Logo

3. Hukuk Dairesi2024/47 E. 2024/783 K.

Yapay Zeka Özeti

Uyuşmazlık: Davacılar, murislerinin davalı bankadan kullandığı konut kredisi sırasında bankanın hayat sigortası yaptırma yükümlülüğünü ihlal ettiğini iddia ederek, ödenen kredi borcunun iadesi ve borçlu olmadıklarının tespitini talep etmiştir.

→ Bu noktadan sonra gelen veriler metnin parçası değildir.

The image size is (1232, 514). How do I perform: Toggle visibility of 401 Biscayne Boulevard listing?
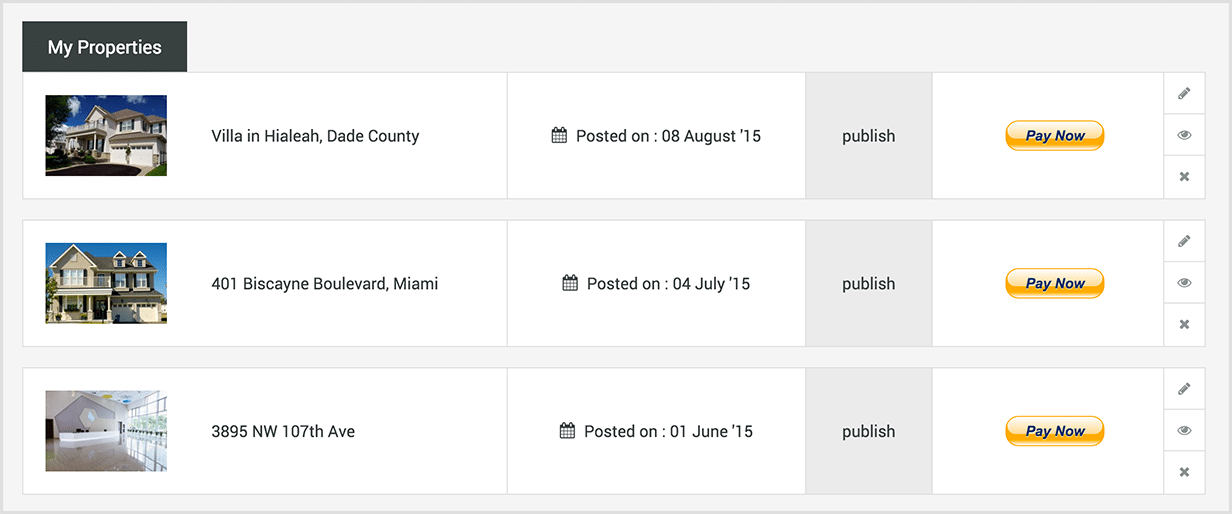(1184, 283)

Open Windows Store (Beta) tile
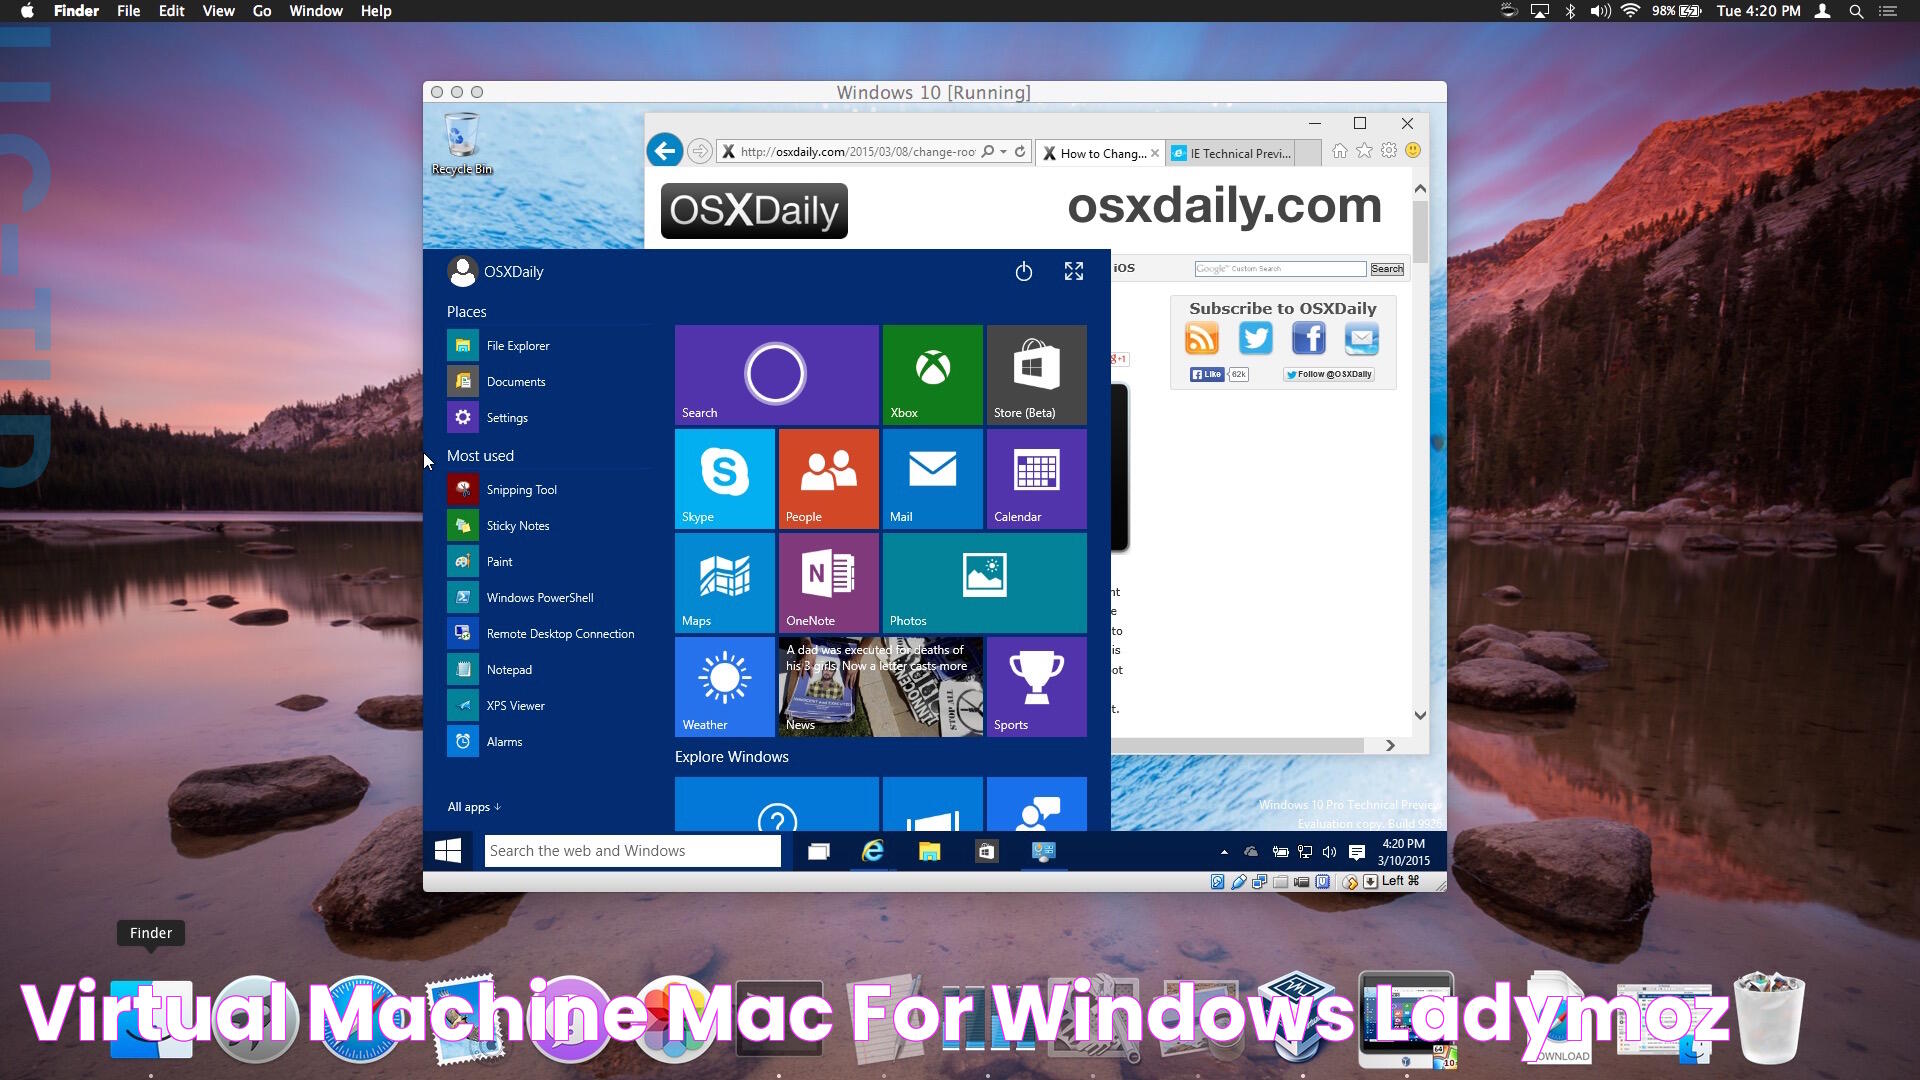[x=1036, y=373]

Gerekçe ve Sonuç: Bireysel Kredilerle Bağlantılı Sigortalar Uygulama Esasları Yönetmeliği'nin ilgili hükümleri ve taraflar arasındaki sözleşme değerlendirilerek, hayat sigortasının yaptırılmamasında tarafların müterafik kusurlu olduğu ve mahkemenin kusur oranlarını belirleyerek sonucuna uygun karar vermesi gerektiği gözetilerek direnme kararı bozulmuştur.

Karar Metni

"İçtihat Metni"

MAHKEMESİ :Tüketici Mahkemesi

SAYISI : 2020/46 E., 2022/74 K.

Taraflar arasındaki menfi tespit ve istirdat davasından dolayı yapılan yargılama sonunda, Mahkemece davanın reddine karar verilmiştir.

Kararın davacılar vekilince temyiz edilmesi üzerine, Dairece Mahkeme kararının bozulmasına karar verilmiştir.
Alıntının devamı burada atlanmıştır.